A wearable speaks a lot of its wearer’s personal image, reputation and its style statement. And thus, aesthetics of your wearable app should be designed considering the persona of your target customers. The design should be elegant and enticing.

Focus on the alignment and symmetry of the UI design. The transition between app screens should be done in seamless manner. The design should be such that wearers can easily interact with anytime anywhere on the go. The icon you use in the app should be able to auto adjust its shape depending on the wearable device it is used in.

You can also check out Apple’s visual design guidelines for Apple Watch and Google’s design guidelines for AndroidWear

Embrace the new way to interact with your app users

Some frontiers in the wearable technology market like Fjord strongly believe that wearable apps need to add more non-visual interactions tools. For example, the app developers can use vibrations and voice control as their input source.

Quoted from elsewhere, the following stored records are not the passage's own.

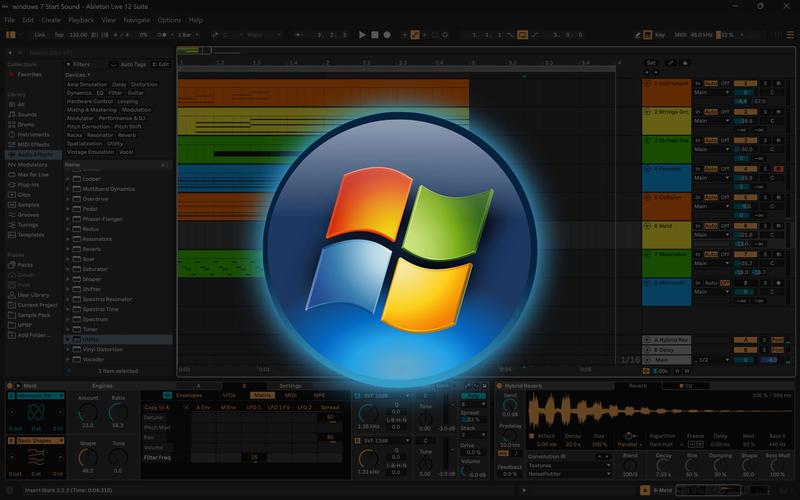
Task: Click the Stop button in transport
Action: click(373, 34)
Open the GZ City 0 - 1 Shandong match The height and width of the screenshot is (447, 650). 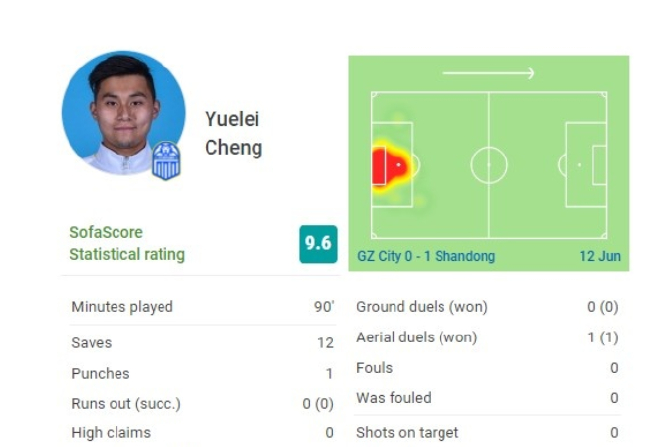[426, 257]
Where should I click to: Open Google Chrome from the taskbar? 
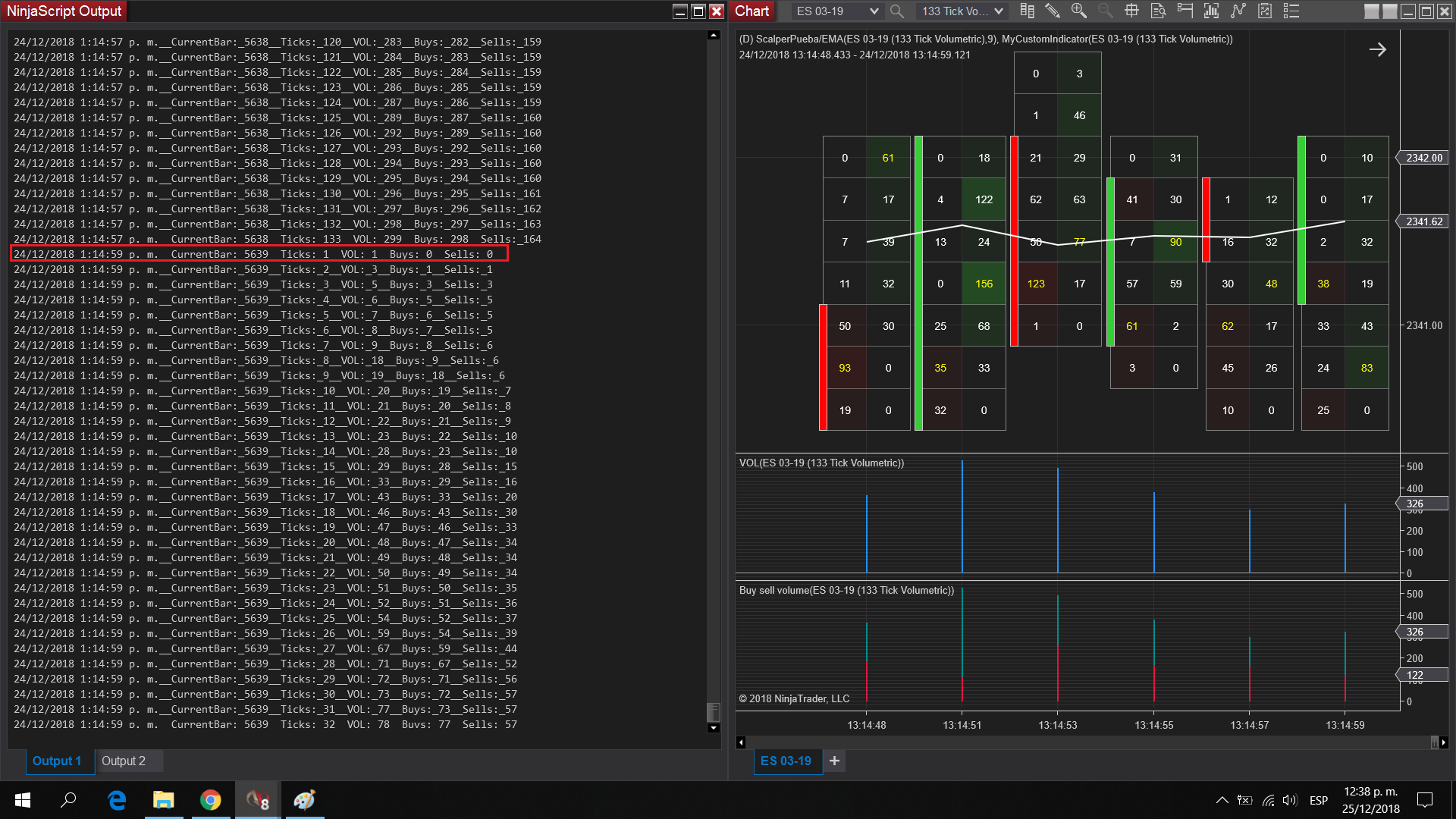pos(210,800)
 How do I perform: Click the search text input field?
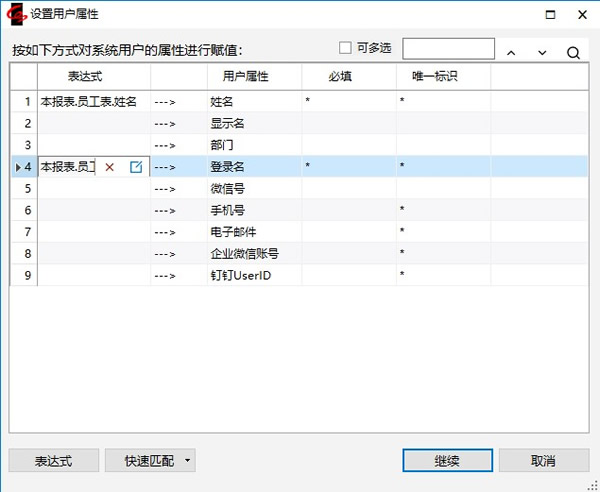pyautogui.click(x=448, y=48)

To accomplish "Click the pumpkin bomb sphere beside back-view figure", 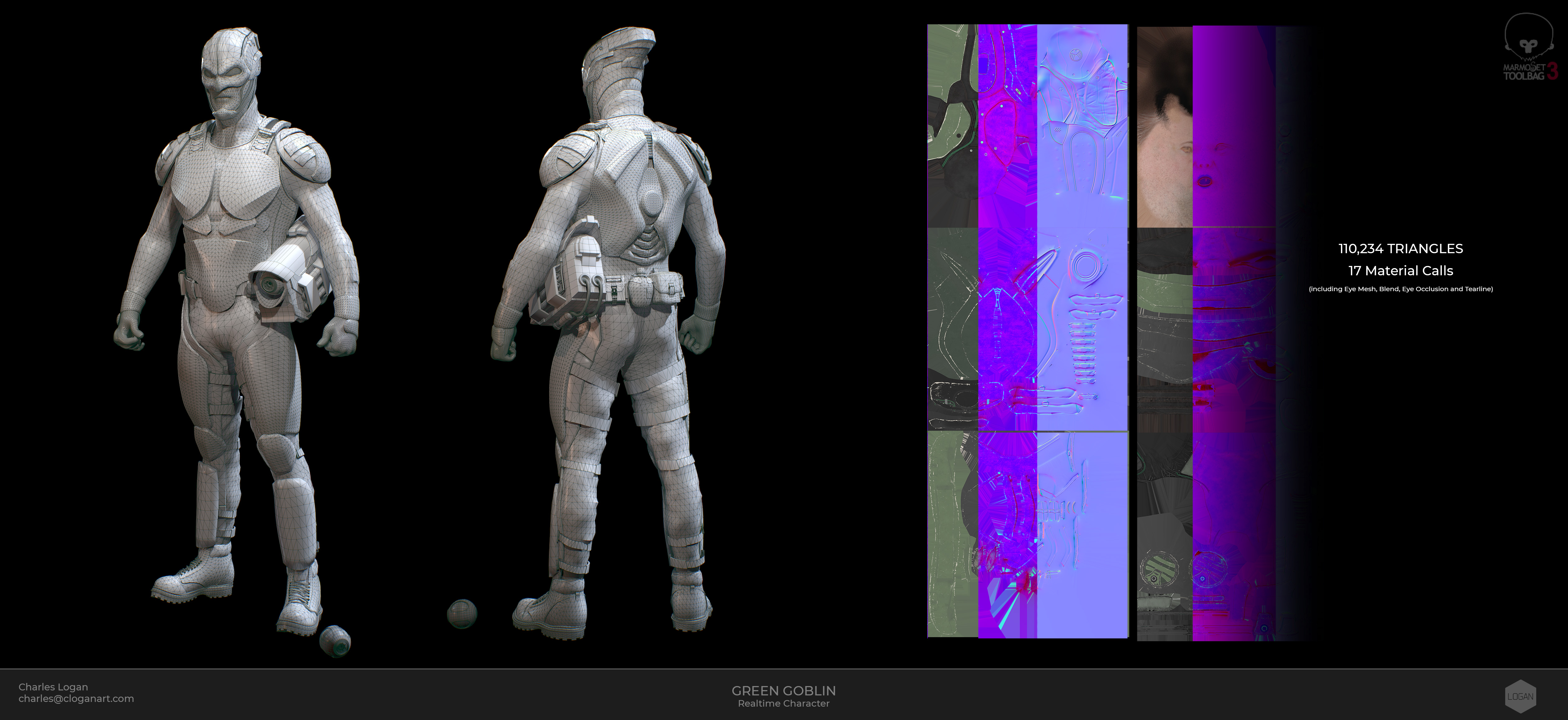I will pyautogui.click(x=462, y=613).
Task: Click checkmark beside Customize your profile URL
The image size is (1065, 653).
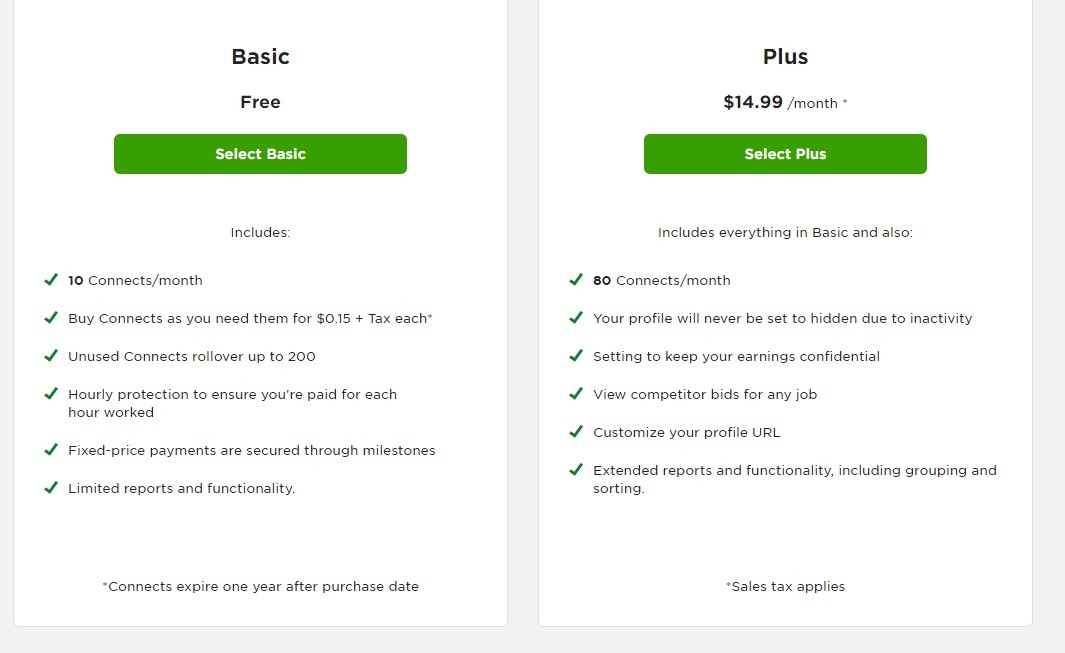Action: 576,432
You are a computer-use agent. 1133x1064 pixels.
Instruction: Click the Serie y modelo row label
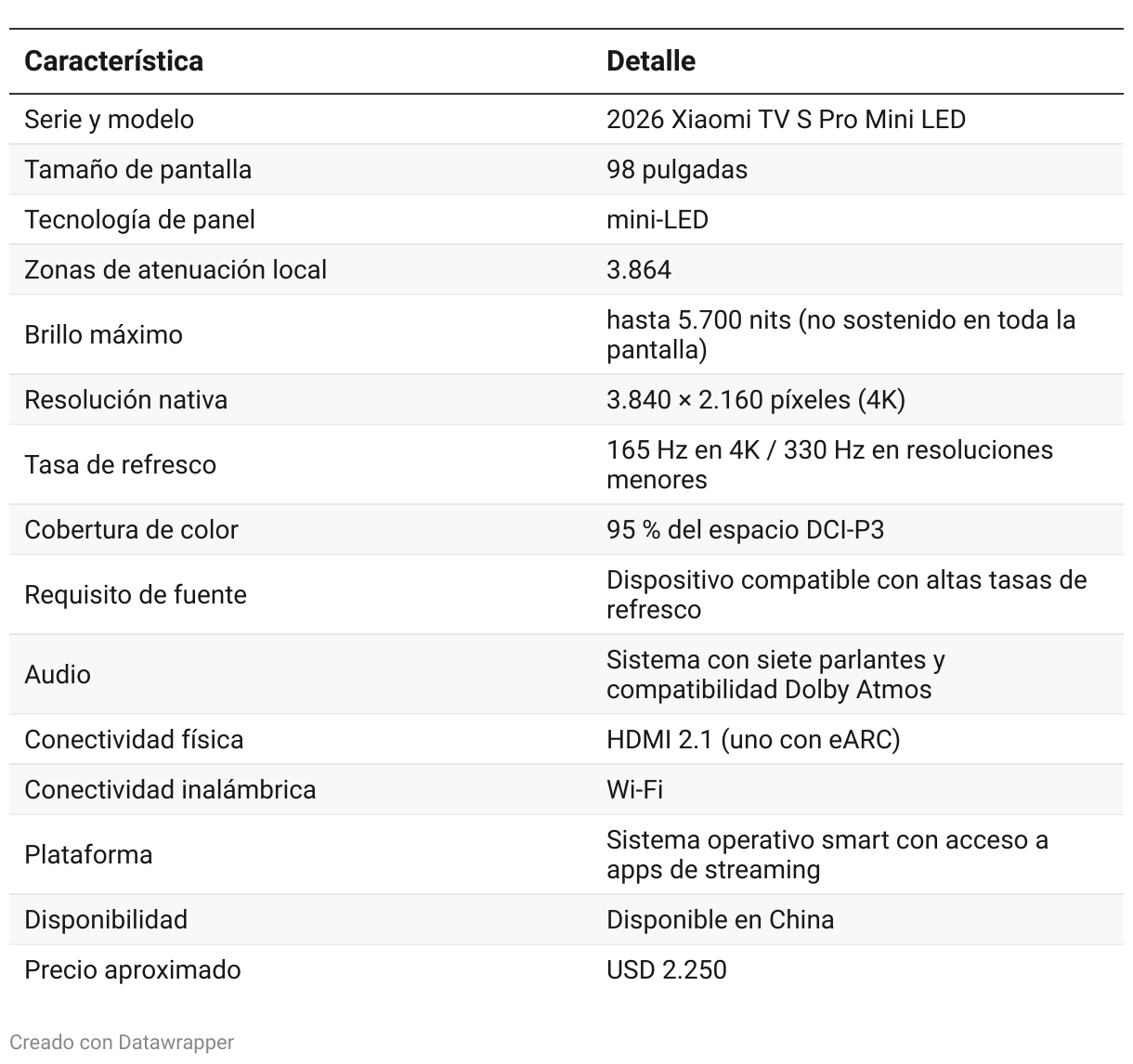109,120
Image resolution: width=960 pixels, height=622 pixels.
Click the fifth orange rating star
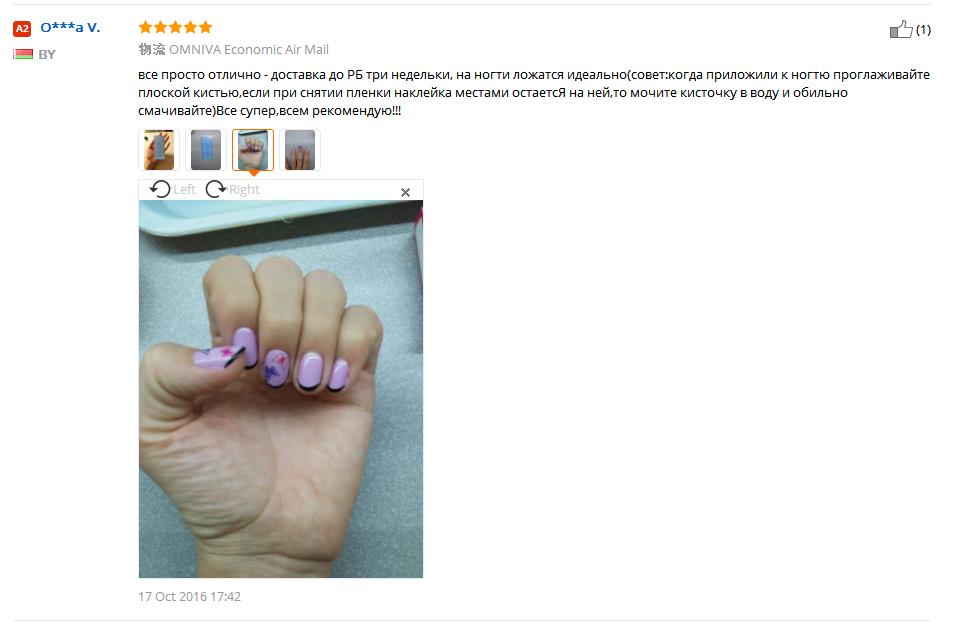[x=205, y=27]
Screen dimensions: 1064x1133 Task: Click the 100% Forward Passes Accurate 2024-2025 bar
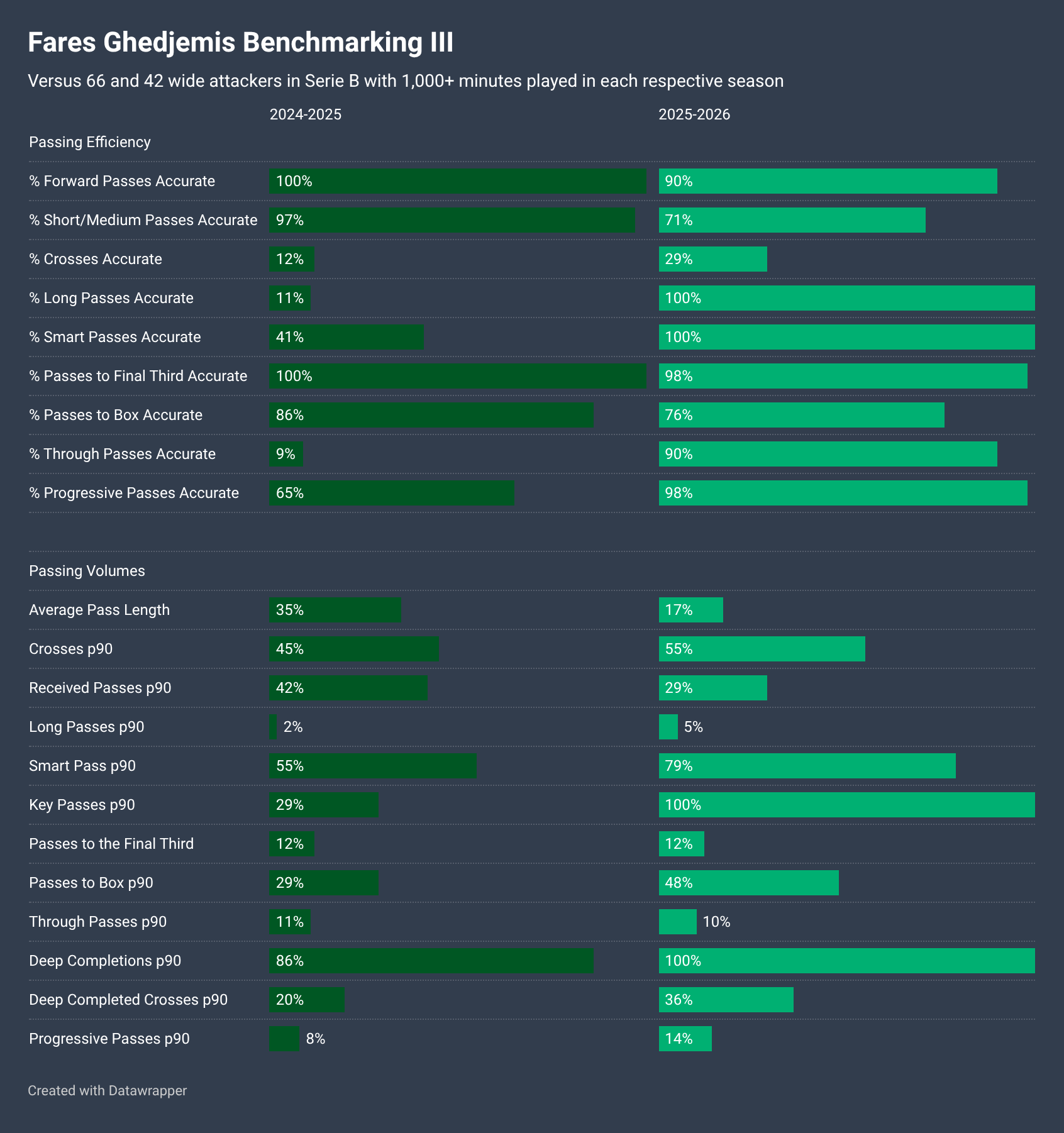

Imagine you can use your smart watch to draft emails, messages and do lot more by simply giving voice commands. Vibration in your wearable may guide you for the right turns while on a drive. The immense popularity of Siri amidst iPhone users speaks clearly that users are quite comfortable with voice operated apps. You can offer both voice control and tap control in your app.

Don’t let your app annoy users with constant interruptions

Choose the notification frequency of your wearable app carefully to ensure your app doesn’t cause any disruption to users’ routine. It is a great idea to let your app user set the timing and types of notifications they like to receive. The users should be allowed to enable and disable notifications. They should also be given a choice on how they would like to be notified, such as vibration, voice message or screen light.

Make it work offline too!

In wearables’ market, it is very important for app developers to make their app work both offline and online. User should be able to access core feature even when they don’t have connectivity.

Deal with the power consumption of your app

Wearable devices have less battery life compared to Smartphones and tablets. If your app consumes too much battery power, it can annoy users and they may abandon your app. Thus, it is important to choose your app layout such that it ensures your app consumes minimal power. Use of black background in your app can help you fulfill this need to a great extent.

Wrapping Up
These are some most fundamental design principles for wearable apps. One can use it regardless of the size and shape of the wearable device the app is going to be used in. Yet, wearable devices as an industry is anticipated to evolve much faster in the upcoming years. So, keep your eyes out for the changing design trends for wearable apps!